Here are some typical questions that matchmakers ask (or, so I’ve heard) and answers that I might have given if I were asked:
- Why love now? Why not? Who doesn’t love love? I could use more affection and sex and less manual labor if you know what I mean. Still, I’m selfishly unwilling to change much about my lifestyle to accommodate a love monkey, just as I wouldn’t expect her to.
- Tell me about your most recent relationship and how it ended. We met in a bar, went on a few dates, and had almost-sex. Then the crazy texts, voice-mails, and emails ensued and I ran away like a bear with his butt on fire. Now, I need to keep my head on a swivel when I’m looking for my next target so I’m not ambushed by yet another psycho ex.
- Where are you meeting most of the women you date? In a bar and, before you start lecturing me, I like bars. I’m not an alcoholic (denial is the first sign), but I find social lubrication a valuable resource to pull me from my shell and inspire my musings.
- Are you free of all baggage and ready for a serious relationship? Yes, I have no offspring, diseases, or jobs that require me to hop around the globe. I have two felines that are non-negotiable–all they do is sleep, eat, and shit anyway.

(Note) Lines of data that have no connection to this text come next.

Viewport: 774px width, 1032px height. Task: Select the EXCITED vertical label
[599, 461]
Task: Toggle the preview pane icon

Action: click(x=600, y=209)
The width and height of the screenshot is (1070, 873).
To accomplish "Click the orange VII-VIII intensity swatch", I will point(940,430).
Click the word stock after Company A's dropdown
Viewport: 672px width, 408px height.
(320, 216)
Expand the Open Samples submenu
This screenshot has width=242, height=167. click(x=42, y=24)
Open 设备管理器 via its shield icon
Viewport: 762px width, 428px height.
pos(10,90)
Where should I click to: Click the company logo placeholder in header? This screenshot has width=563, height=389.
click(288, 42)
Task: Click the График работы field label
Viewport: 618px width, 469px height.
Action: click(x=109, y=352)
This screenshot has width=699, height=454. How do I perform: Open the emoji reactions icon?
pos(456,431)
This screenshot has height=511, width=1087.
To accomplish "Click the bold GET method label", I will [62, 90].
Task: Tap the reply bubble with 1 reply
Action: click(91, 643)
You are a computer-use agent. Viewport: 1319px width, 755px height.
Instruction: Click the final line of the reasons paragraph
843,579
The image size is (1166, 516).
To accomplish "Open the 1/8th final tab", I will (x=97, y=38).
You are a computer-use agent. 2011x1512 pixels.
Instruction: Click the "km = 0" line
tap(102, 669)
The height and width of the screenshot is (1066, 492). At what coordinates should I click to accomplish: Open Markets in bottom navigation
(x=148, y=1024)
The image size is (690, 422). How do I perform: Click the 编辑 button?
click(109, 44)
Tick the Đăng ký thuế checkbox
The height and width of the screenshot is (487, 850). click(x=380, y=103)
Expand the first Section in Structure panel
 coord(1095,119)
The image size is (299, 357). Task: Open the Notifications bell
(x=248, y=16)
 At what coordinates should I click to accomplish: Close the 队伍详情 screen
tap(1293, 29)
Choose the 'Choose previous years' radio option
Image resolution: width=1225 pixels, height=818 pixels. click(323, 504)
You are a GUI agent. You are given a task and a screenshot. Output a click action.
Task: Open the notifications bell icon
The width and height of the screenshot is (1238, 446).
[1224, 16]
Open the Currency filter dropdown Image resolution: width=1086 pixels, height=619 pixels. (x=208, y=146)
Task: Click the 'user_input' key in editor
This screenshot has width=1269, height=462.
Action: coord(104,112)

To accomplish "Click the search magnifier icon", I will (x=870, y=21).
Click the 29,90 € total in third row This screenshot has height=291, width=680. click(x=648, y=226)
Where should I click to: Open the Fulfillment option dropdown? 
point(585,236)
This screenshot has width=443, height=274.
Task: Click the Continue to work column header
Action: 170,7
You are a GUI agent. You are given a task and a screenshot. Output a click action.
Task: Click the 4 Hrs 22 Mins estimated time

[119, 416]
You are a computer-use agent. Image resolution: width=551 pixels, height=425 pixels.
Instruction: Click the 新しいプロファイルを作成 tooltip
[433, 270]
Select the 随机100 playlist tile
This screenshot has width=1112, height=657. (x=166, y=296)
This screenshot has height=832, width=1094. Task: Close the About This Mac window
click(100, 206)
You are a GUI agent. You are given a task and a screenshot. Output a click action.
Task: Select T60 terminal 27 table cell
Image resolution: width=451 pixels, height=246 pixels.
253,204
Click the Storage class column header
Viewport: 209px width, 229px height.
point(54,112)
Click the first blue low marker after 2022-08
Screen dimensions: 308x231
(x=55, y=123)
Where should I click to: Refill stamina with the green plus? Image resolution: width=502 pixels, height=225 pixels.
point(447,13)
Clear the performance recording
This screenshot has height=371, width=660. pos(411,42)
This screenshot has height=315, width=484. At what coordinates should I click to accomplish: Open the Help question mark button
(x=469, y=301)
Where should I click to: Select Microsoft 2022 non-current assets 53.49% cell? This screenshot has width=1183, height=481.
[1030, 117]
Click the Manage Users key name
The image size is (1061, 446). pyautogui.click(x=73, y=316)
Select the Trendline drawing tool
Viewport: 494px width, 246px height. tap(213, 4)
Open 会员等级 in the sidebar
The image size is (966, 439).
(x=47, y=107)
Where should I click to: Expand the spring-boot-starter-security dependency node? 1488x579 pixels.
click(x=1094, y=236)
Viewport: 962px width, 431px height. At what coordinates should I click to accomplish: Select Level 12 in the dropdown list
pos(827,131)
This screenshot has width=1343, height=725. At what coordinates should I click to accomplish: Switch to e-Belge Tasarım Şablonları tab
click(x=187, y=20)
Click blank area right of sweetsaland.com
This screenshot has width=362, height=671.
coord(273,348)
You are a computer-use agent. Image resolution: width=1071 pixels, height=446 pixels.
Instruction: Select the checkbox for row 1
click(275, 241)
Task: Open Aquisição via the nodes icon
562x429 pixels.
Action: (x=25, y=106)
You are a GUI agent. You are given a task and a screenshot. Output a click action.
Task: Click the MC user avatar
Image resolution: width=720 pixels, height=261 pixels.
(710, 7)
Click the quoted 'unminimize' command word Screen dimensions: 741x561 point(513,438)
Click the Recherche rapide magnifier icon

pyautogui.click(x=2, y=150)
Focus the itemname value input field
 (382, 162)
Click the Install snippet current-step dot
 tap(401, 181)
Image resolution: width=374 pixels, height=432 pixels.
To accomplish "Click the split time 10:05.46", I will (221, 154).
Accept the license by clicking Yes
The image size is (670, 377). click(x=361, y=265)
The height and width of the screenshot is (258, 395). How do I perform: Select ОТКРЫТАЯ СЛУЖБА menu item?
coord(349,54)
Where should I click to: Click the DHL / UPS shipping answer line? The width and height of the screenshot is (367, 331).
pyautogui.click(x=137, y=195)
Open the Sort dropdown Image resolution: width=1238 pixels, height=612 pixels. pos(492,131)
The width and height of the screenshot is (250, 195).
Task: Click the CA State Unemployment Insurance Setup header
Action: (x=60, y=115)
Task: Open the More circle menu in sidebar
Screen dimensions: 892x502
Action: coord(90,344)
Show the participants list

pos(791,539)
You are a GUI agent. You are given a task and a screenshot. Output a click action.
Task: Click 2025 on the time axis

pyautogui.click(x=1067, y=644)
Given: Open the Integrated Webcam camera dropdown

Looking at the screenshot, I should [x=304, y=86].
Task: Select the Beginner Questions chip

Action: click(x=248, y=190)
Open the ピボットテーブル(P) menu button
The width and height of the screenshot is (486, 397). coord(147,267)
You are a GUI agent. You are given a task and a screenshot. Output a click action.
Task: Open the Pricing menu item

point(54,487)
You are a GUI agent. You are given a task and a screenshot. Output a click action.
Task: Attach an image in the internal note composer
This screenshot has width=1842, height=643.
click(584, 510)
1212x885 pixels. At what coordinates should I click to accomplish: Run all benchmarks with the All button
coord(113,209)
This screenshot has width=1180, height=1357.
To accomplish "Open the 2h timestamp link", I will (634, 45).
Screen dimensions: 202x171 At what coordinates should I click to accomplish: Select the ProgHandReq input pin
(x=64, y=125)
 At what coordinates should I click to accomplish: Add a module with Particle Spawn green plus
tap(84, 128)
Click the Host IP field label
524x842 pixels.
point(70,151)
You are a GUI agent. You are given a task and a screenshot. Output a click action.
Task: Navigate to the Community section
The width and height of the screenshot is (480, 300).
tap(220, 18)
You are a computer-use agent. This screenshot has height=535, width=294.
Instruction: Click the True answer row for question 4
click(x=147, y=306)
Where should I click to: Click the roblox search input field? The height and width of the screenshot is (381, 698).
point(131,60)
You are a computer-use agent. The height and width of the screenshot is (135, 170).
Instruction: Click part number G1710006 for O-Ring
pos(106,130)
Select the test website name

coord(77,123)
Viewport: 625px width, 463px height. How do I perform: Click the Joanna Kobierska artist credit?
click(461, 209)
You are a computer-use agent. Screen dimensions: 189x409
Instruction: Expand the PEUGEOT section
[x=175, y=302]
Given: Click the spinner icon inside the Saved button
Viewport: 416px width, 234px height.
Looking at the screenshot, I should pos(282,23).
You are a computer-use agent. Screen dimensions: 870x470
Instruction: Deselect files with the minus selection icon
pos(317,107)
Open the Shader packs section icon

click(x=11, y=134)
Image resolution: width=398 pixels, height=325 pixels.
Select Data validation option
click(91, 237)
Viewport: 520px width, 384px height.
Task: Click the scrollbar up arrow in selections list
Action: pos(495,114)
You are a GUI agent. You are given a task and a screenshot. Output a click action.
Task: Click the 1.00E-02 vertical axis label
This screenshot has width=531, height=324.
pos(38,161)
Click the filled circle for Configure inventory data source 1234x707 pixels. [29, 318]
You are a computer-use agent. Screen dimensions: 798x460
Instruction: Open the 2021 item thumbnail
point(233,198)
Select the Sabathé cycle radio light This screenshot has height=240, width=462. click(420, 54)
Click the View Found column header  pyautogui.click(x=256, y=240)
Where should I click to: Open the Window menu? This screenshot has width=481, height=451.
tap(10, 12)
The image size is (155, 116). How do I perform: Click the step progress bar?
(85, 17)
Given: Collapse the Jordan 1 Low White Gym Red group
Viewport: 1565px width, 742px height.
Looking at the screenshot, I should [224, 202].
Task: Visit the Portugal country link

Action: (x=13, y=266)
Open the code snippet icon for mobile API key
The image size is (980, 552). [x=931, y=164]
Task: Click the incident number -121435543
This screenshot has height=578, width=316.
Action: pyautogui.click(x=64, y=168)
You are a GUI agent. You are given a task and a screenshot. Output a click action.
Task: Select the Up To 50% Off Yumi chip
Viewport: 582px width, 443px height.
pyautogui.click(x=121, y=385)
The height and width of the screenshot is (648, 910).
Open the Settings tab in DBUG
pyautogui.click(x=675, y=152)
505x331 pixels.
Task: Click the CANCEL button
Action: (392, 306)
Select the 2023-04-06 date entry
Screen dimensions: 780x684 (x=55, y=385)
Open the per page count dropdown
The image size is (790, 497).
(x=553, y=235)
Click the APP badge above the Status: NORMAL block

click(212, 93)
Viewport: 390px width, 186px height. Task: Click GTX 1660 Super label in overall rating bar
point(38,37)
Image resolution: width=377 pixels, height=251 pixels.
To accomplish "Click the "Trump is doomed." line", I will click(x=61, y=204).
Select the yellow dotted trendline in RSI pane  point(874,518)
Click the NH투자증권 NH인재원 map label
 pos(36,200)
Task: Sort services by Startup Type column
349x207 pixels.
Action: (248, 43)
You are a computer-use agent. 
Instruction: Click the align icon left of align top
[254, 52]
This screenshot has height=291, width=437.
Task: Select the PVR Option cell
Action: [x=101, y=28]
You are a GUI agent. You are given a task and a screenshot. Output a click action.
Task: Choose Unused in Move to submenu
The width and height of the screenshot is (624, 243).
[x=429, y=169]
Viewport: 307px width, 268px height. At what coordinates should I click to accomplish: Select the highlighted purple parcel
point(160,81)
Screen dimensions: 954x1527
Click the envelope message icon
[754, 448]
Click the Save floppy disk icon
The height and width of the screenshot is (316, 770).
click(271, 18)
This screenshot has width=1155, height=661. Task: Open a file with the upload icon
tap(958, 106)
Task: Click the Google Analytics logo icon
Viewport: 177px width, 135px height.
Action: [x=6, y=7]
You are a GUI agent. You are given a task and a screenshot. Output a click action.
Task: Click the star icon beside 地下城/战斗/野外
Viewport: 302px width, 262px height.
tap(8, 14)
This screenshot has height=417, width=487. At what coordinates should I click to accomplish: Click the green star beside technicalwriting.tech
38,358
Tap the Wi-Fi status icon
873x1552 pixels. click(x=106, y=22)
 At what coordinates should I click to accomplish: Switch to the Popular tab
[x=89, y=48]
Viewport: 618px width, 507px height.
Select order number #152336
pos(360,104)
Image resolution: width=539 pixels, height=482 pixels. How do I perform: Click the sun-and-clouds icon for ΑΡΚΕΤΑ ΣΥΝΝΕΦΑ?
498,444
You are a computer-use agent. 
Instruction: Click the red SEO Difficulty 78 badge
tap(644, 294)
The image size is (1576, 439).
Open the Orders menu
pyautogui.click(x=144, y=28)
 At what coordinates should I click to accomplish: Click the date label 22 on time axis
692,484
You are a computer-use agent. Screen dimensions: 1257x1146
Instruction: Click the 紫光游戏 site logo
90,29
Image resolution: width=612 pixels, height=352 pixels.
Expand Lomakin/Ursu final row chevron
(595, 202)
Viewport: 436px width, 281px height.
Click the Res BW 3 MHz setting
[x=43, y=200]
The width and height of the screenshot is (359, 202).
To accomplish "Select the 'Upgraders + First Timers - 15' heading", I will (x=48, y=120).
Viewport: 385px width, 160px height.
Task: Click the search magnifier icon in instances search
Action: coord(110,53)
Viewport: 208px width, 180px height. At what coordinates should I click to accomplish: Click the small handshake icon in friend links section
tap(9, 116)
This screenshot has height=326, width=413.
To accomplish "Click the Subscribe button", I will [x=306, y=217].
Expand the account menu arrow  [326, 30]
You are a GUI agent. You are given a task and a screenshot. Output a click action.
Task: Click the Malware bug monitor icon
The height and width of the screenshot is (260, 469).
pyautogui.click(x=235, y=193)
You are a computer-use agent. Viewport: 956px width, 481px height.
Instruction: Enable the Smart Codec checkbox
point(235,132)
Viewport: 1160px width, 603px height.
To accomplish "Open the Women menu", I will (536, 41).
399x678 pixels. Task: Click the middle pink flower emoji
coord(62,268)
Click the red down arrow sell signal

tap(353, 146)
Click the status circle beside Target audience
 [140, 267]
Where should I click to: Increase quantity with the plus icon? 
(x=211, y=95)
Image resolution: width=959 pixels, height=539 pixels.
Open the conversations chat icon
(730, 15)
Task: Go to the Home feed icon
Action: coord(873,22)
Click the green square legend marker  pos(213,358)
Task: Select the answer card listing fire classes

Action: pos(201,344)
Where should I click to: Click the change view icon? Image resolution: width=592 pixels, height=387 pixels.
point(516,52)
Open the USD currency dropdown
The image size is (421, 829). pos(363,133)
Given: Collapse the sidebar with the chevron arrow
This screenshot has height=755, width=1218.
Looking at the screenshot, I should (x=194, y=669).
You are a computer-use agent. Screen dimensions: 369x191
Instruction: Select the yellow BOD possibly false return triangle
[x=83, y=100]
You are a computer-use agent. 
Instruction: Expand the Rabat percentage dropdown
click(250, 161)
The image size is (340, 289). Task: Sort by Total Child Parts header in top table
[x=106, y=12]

- What type of woman are you attracted to? The naked type. Ah, I kid. I am attracted to fit, intelligent, kind women. A sense of humor is absolutely necessary. There are obviously different degrees of each of these traits, which can offset or enhance others. For example, a funny woman who has a few extra pounds on her goes well with the few extra pounds I carry during the winter months. I’m not interested in having a woman with exposed ribs raise an eyebrow at my Pizookie* while she nibbles kale.
I hear that these matchmaking services can run from $2000 on up to $100,000. Holy shit! I bet many matchmakers will use the line, “You can’t put a price on love.” Yes, I can. Tonight, I shall employ a reliable (and silent) matchmaker by the name of Uppercut Cabernet. This fine specimen will cost me under $25 and cause increased cuteness with a chance of loving every time I tip it.
*Pizookie: It’s only the best fucking thing since peanut butter met chocolate. It’s a pizza cookie! You’re drooling right now, aren’t you? I know! It comes in a mini metal pan and a variety of cookie types from macadamia to chocolate chunk, it’s warm, and it’s topped with a scoop of ice cream. Go to BJ’s Restaurant and Brewhouse and try one. You’re welcome, fellow chubster.